Task statement: Count the lines in the material below that contain the word "frame" and reply with the number alone.

═════ Records for this task ═════

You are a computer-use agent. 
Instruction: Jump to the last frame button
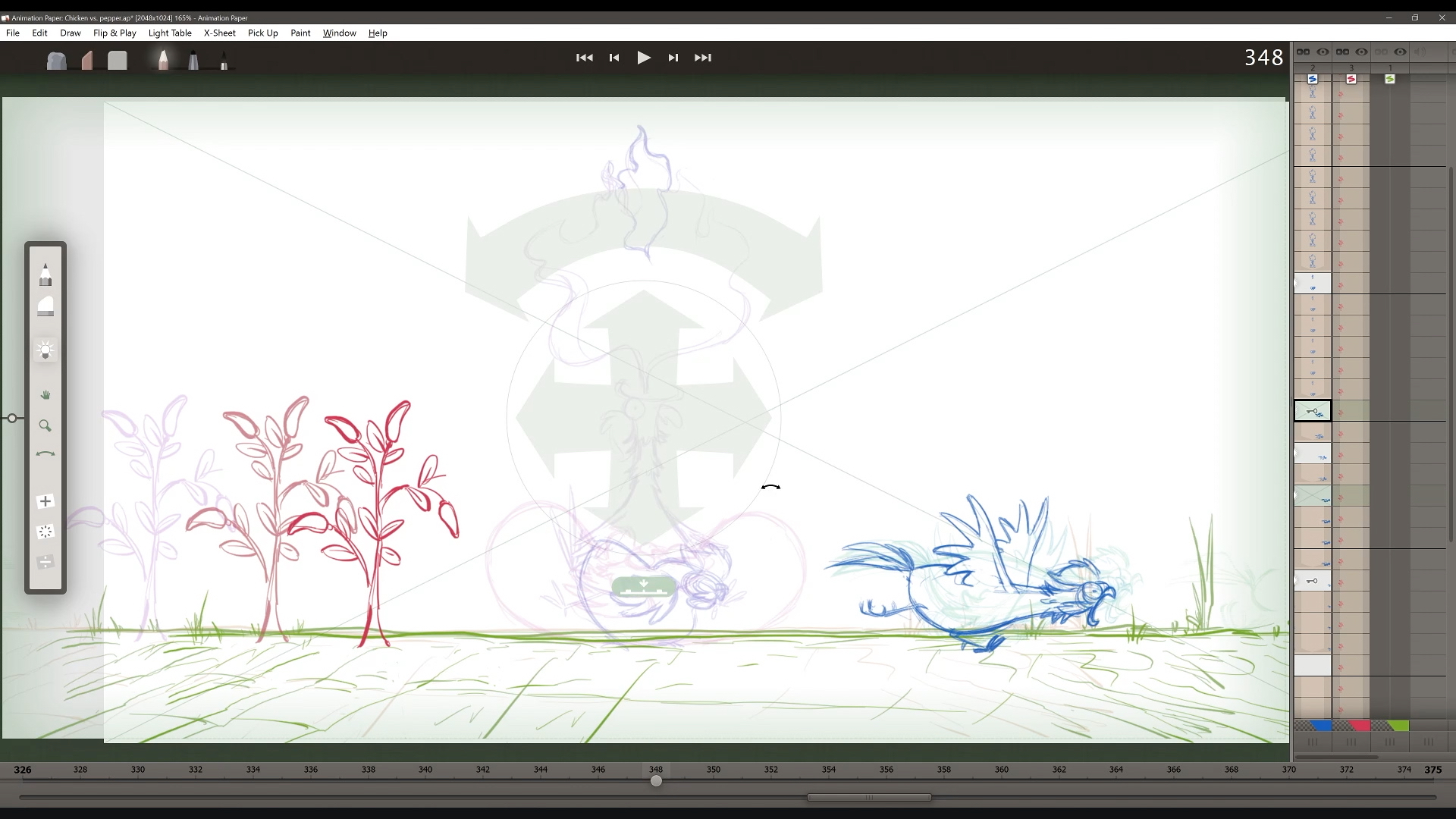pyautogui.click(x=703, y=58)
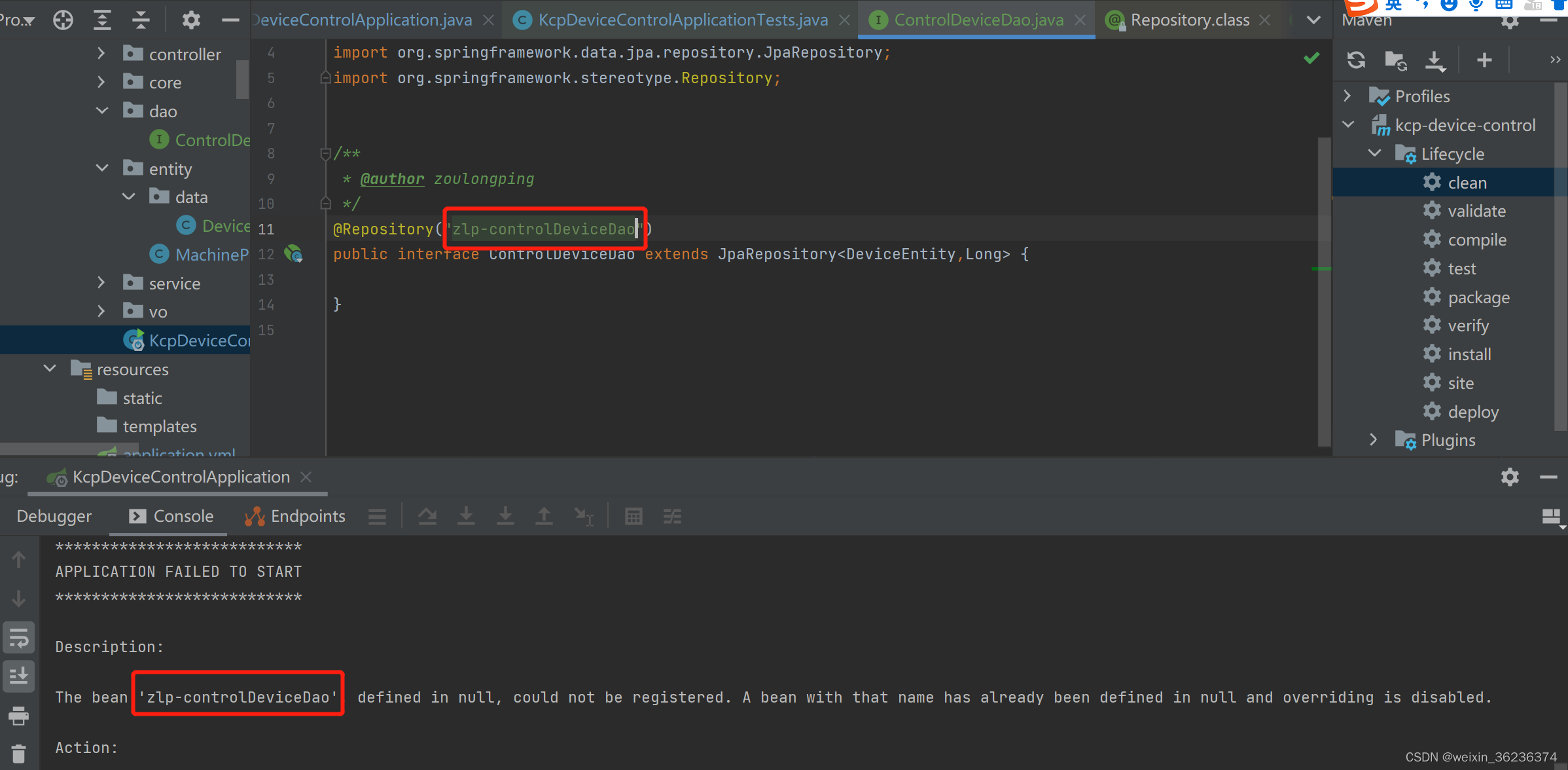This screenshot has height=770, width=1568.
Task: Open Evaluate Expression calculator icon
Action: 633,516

═════

Reply: 1